Les migrations climatiques ont-elles fait l’objet de discussions lors de la COP 24 ? Plus globalement, existe-t-il des initiatives qui permettent de prendre en compte et de protéger ces migrants ?

Le sujet des migrations a longtemps été tabou et exclu des négociations lors des COP précédentes. Il a fallu attendre la COP 16 à Cancún en 2010 pour que la thématique soit véritablement abordée et finalement inscrite dans le Cadre de l’adaptation de Cancún. L’Accord de Paris adopté lors de la COP 21 à Paris en 2015, a décidé la création d’une équipe spéciale(une « task force »), qui fait partie du Comité exécutif international de Varsovie relatif aux pertes et préjudices liés aux incidences des changements climatiques, et chargée d’élaborer des recommandations devant permettre de prévenir, réduire et encadrer les déplacements de population liés aux effets néfastes des changements climatiques. Après trois ans de travail, ces recommandations ont été remises aux États lors de la COP 24, qui les ont validées. Elles concernent l’adoption d’approches intégrées pour prévenir et réduire ces migrations, lorsque c’est possible et souhaitable, à travers notamment des mesures d’adaptation, ou à y faire face, lorsqu’elles devront inévitablement se produire. L’Équipe encourage notamment les États à mettre en œuvre un mécanisme de planification, de consultation et de coordination destiné à élaborer de nouvelles politiques, à renforcer les connaissances à travers une meilleure collecte des données concernant ces déplacements de population, et à renforcer la coopération régionale et internationale.

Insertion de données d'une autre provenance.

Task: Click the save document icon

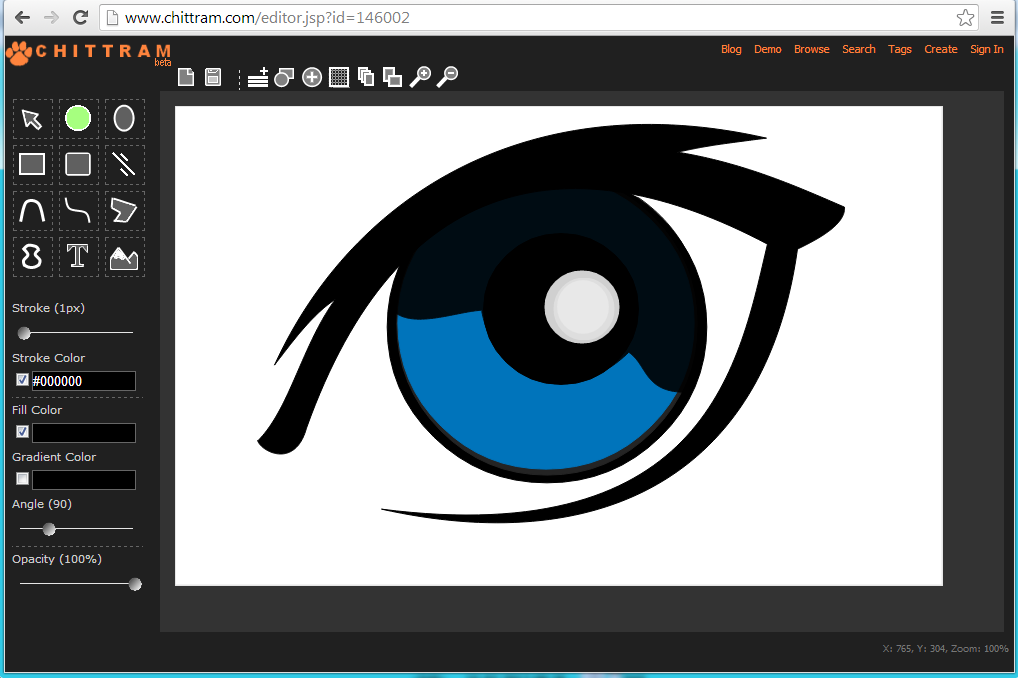Action: [213, 77]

En dehors des COP, il existe aussi la Plateforme sur les déplacements liés aux catastrophes naturelles créée en 2016 pour accompagner les États à mettre en œuvre l’agenda de protection adopté par 109 États en octobre 2015 et visant à mieux protéger les personnes déplacées à l’extérieur des frontières de leur pays d’origine à la suite d’une catastrophe naturelle. Là encore, il s’agit d’un texte non contraignant, mais qui va dans la bonne direction et qui démontre que, progressivement, des solutions politiques émergent pour prendre en compte ces déplacements de population. Le chemin reste encore long à parcourir pour offrir des réponses à la hauteur des enjeux climatiques et migratoires, mais on peut déjà se réjouir de voir la question des migrations climatiques de plus en plus reconnue et abordée dans différentes enceintes internationales, preuve que les obstacles politiques, s’ils restent nombreux, se lèvent malgré tout petit à petit.